### [Set exercise]
Put the lines from the one with "Given: Close the Architecture tab" to the one with "coord(1260,782)" into a JSON list of strings, with one string per line and blank lines skipped. Leave the pictures out.

### [Material for the task]
[Begin]

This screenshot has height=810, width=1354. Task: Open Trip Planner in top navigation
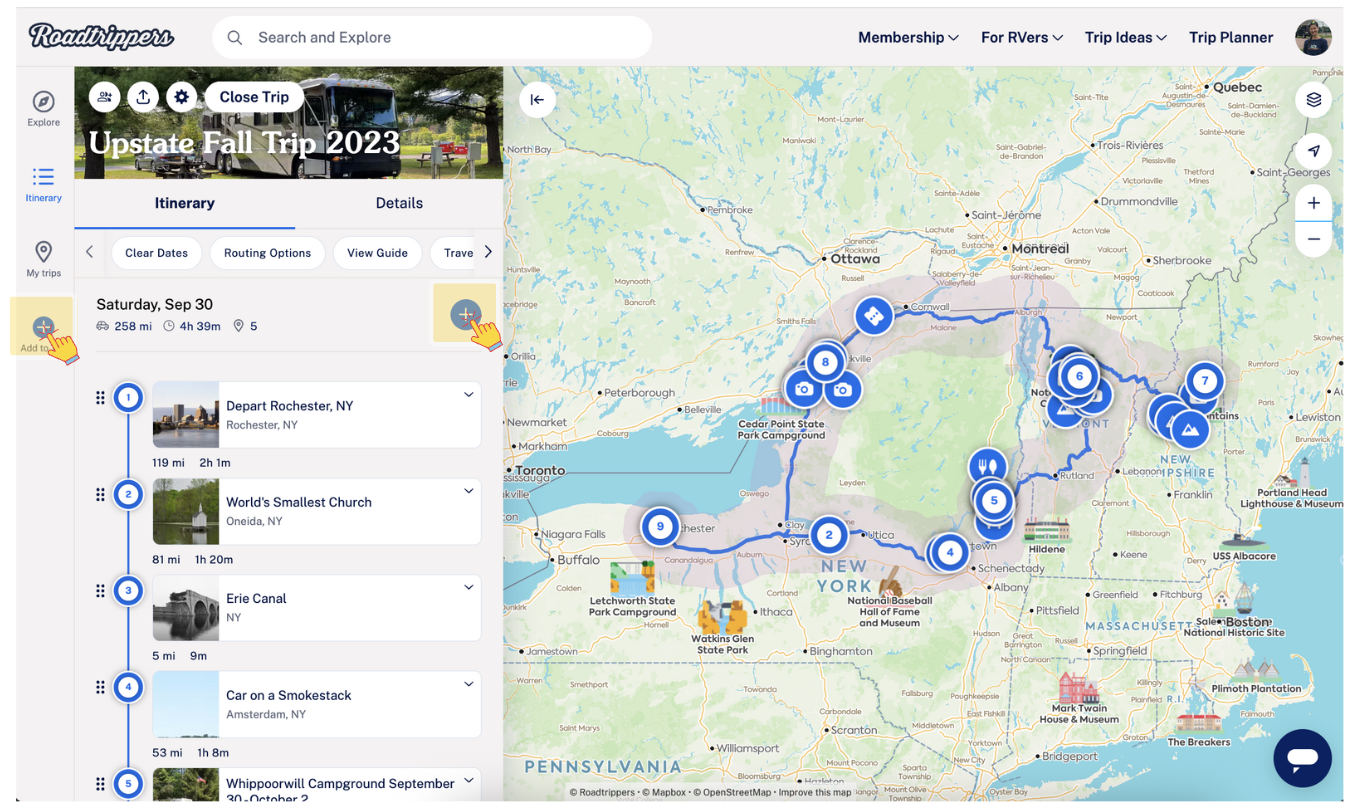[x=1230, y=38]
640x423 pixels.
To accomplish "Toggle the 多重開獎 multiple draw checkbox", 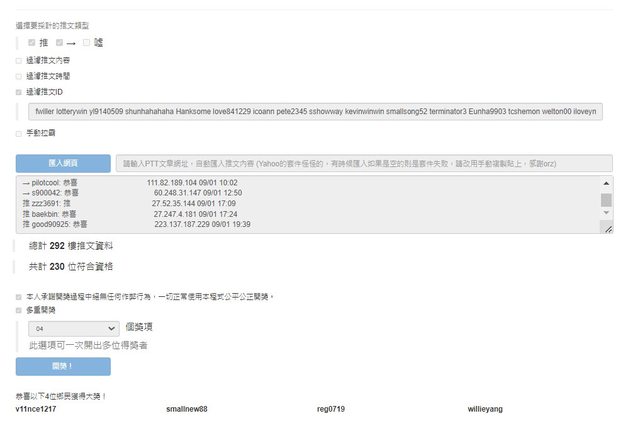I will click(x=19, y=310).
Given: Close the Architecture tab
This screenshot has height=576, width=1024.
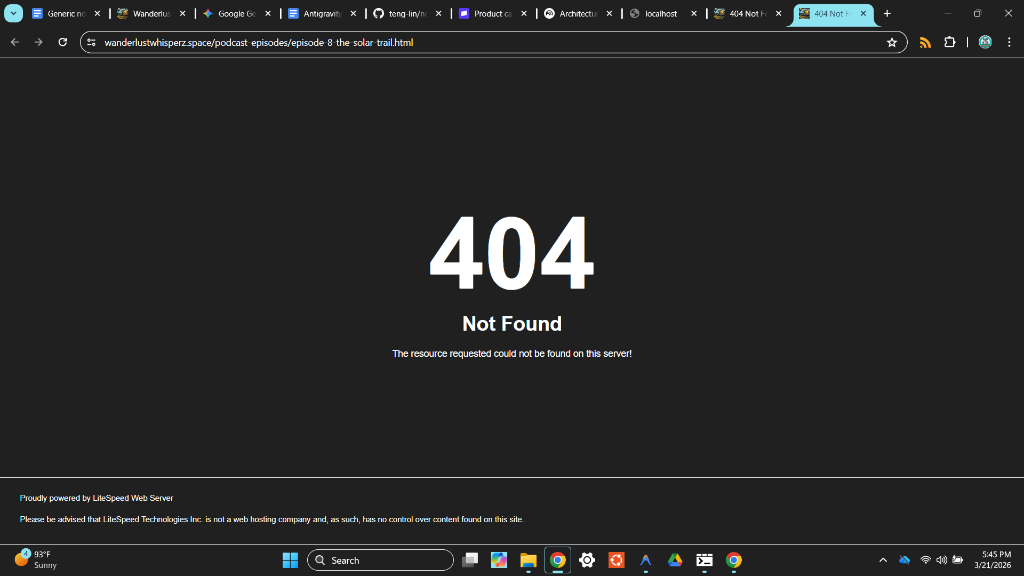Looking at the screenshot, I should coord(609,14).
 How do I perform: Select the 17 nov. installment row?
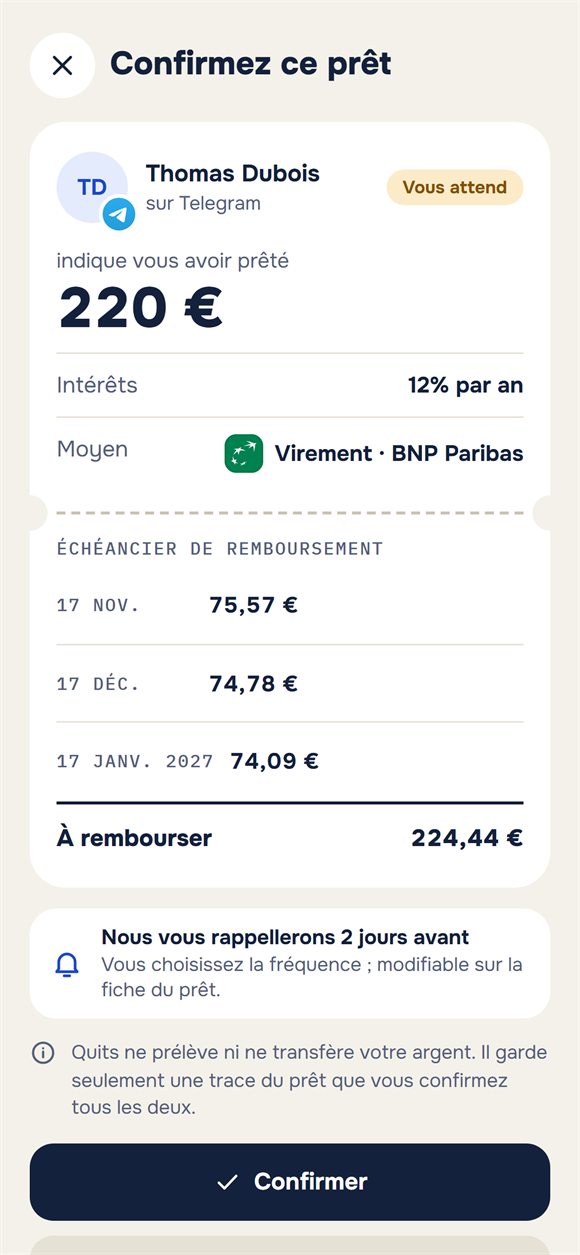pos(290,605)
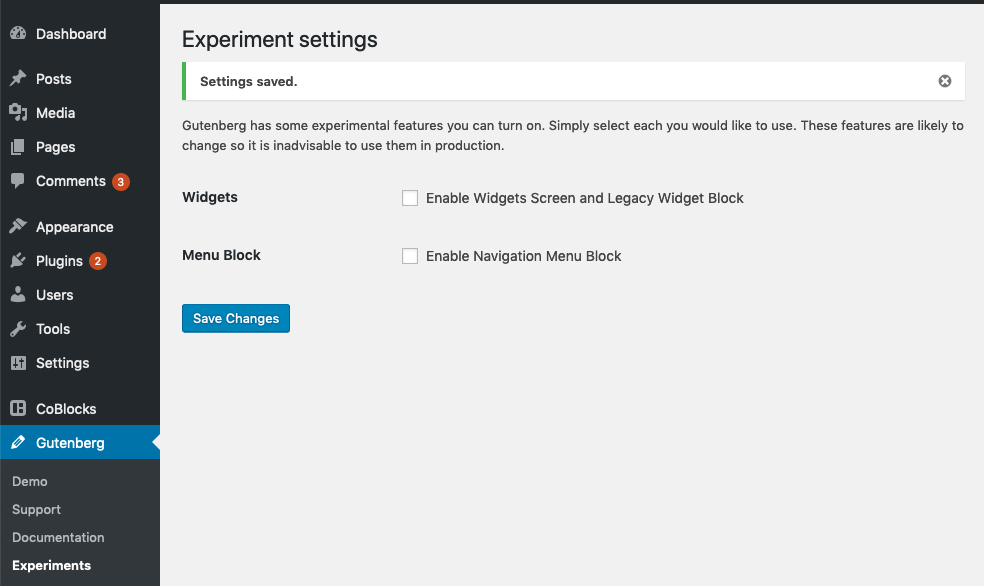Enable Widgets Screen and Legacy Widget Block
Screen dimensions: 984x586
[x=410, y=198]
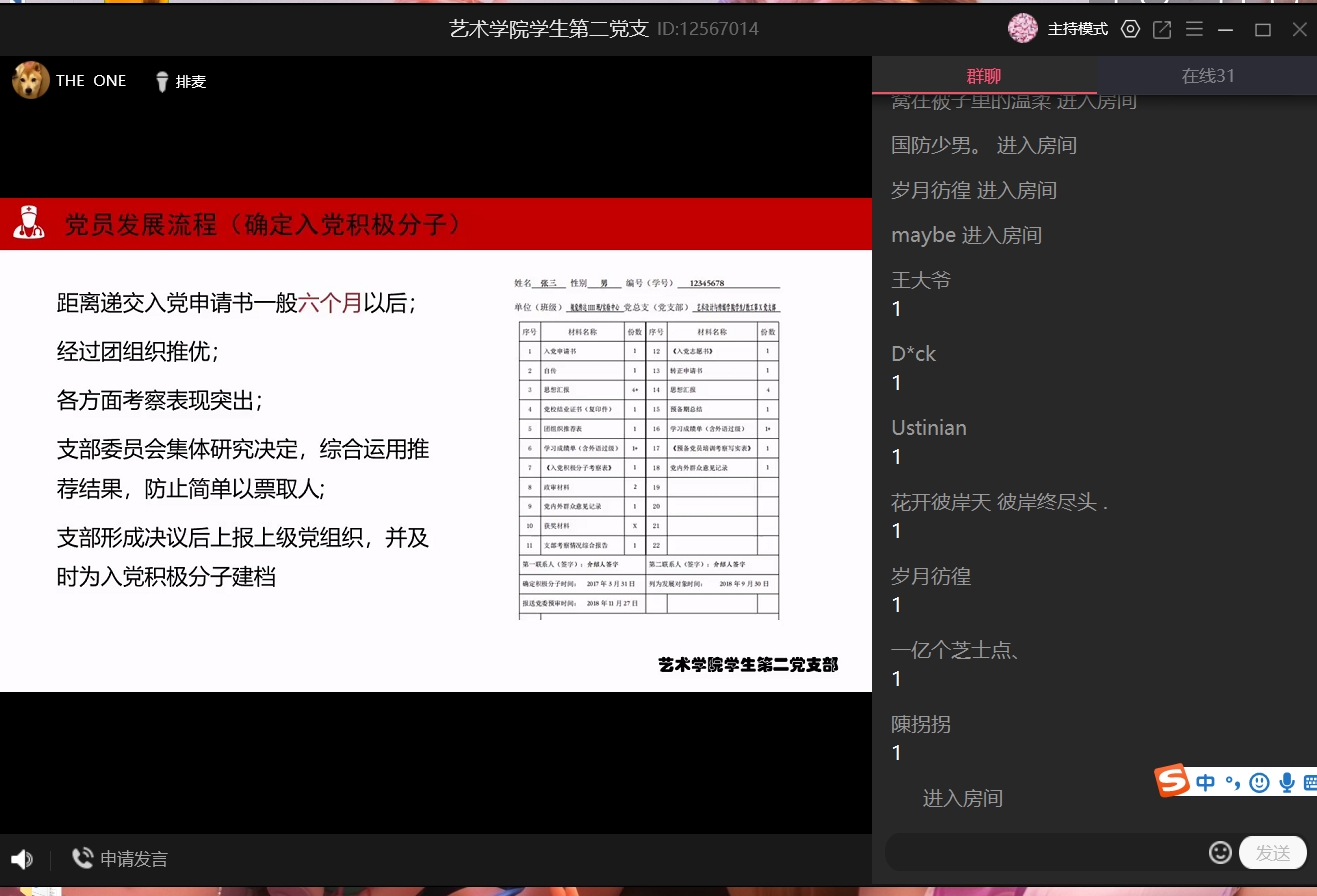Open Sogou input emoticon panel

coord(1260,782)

[End]
[Begin]

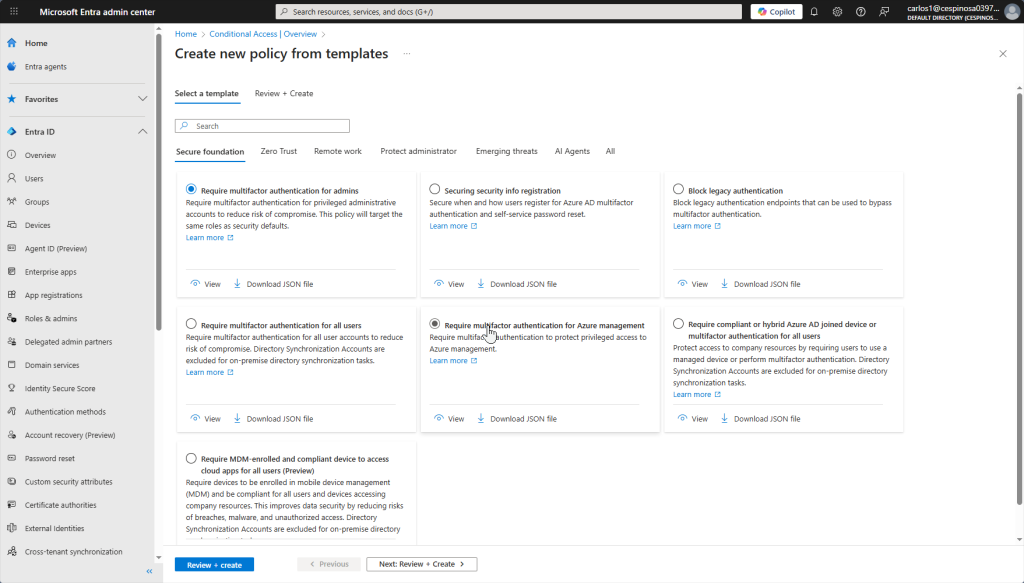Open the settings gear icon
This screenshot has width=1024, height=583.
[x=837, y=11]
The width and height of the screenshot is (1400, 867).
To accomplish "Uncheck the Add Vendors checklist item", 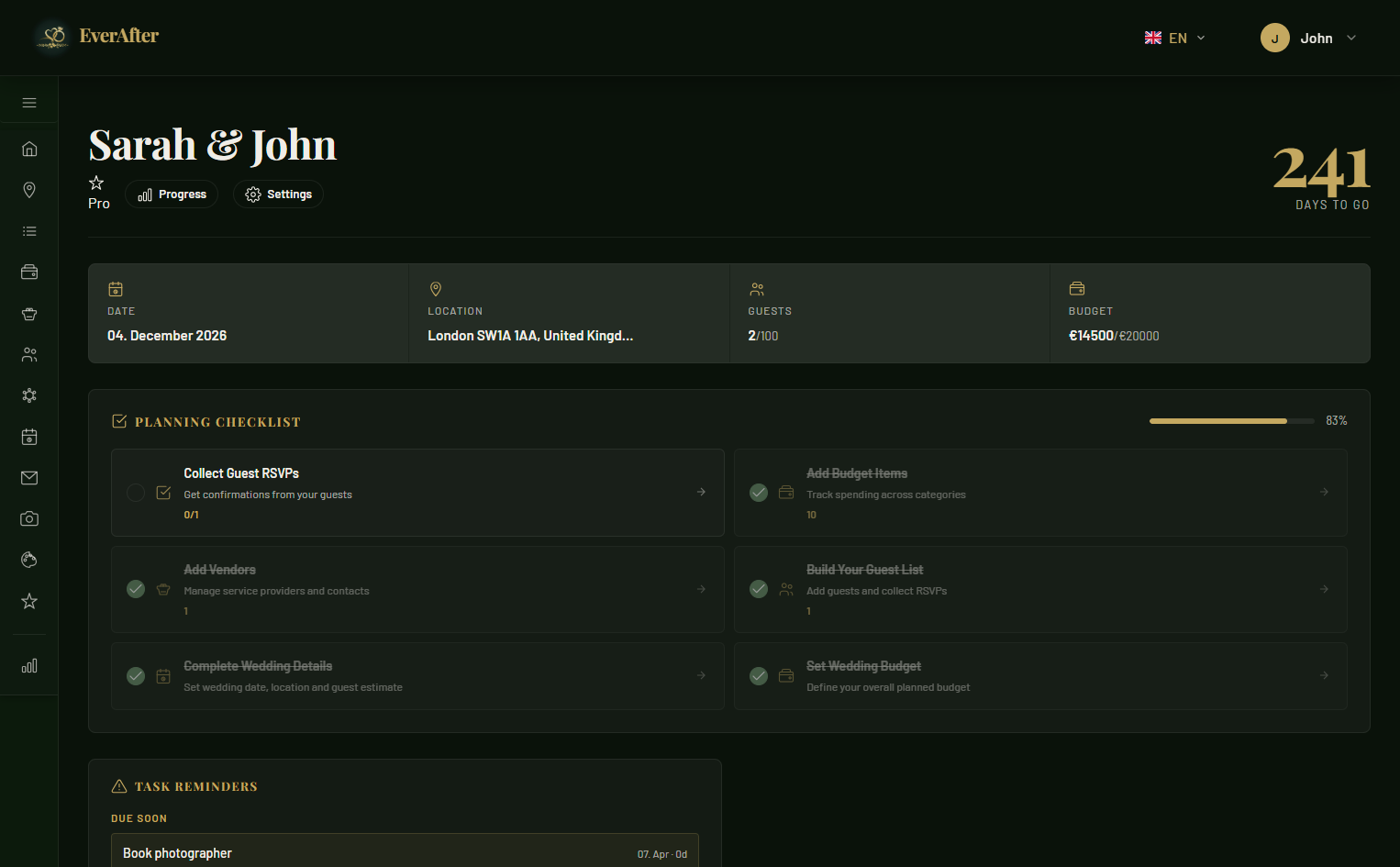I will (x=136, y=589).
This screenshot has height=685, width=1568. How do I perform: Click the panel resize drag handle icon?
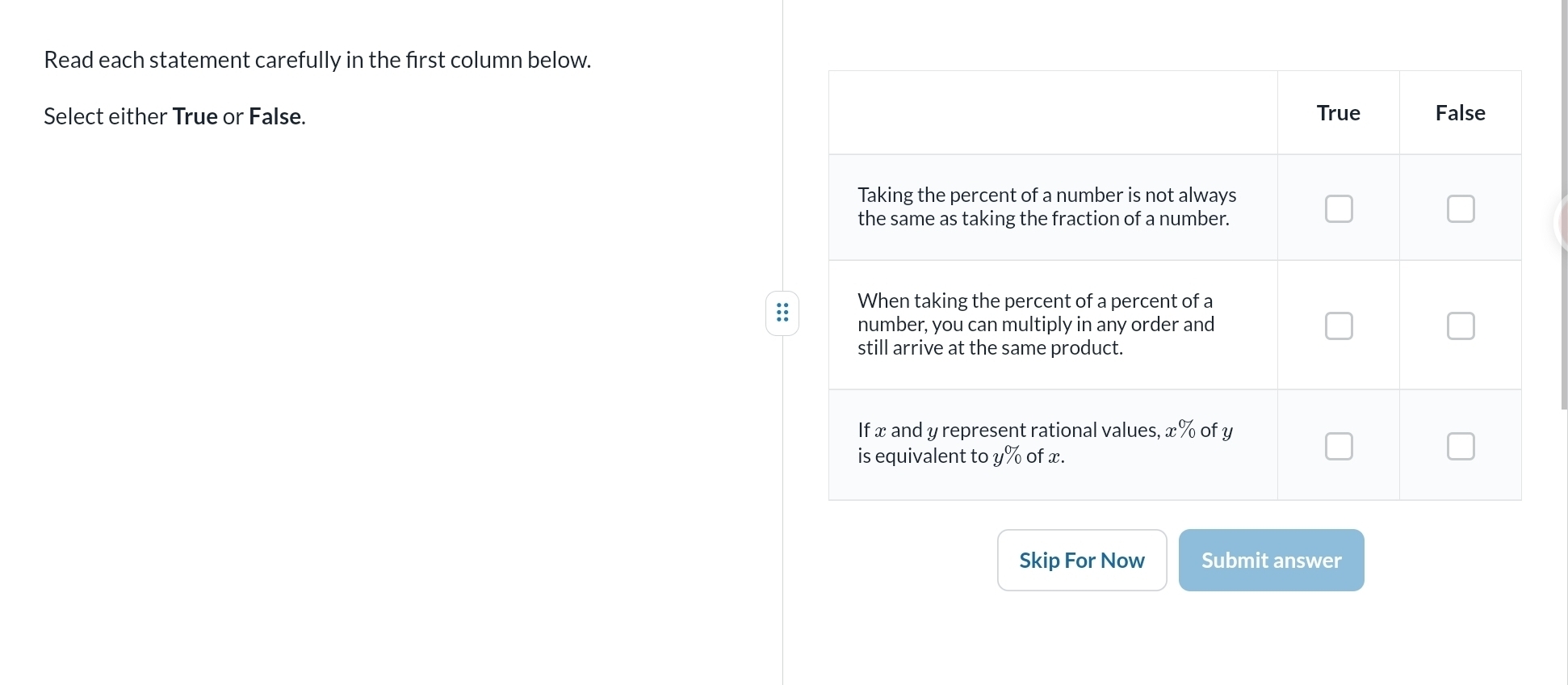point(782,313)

[End]
[Begin]

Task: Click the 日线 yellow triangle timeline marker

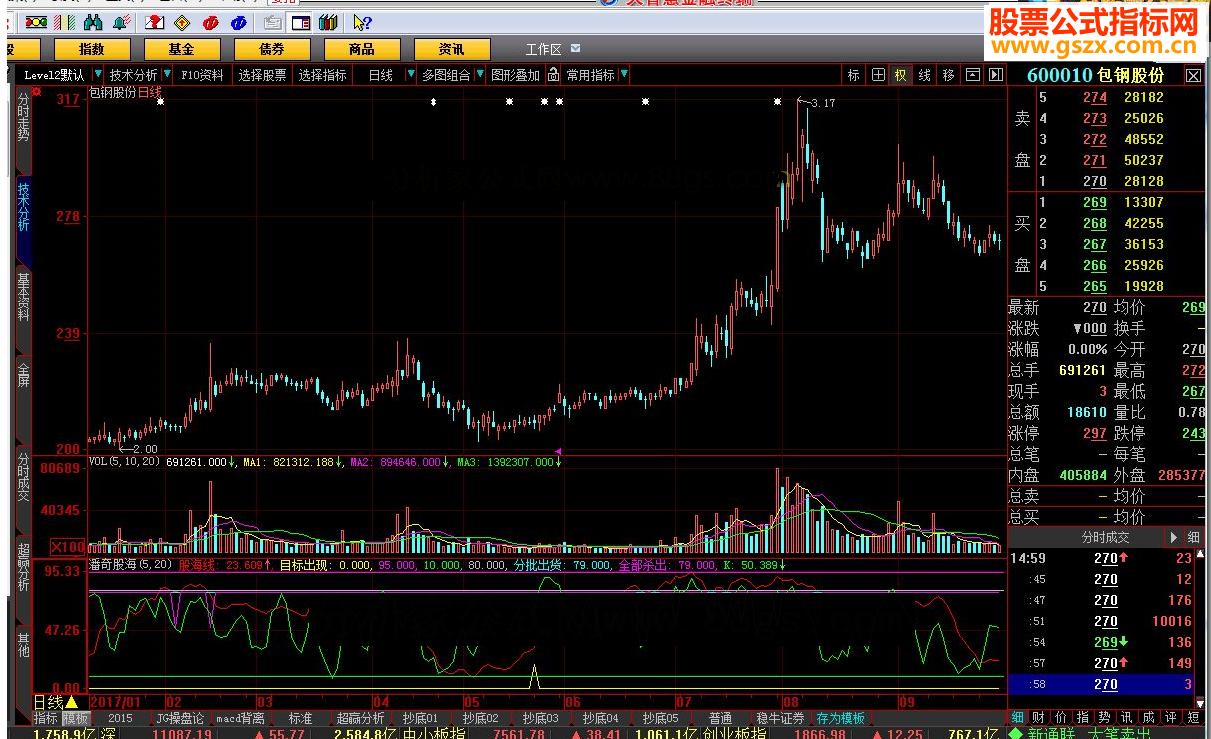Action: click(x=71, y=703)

[End]

### [Output of the task]
[
  "Given: Close the Architecture tab",
  "This screenshot has height=576, width=1024.",
  "Looking at the screenshot, I should coord(609,14).",
  " How do I perform: Select the 17 nov. installment row?",
  "pos(290,605)",
  "Enable Widgets Screen and Legacy Widget Block",
  "Screen dimensions: 984x586",
  "[x=410, y=198]",
  "Open Sogou input emoticon panel",
  "coord(1260,782)"
]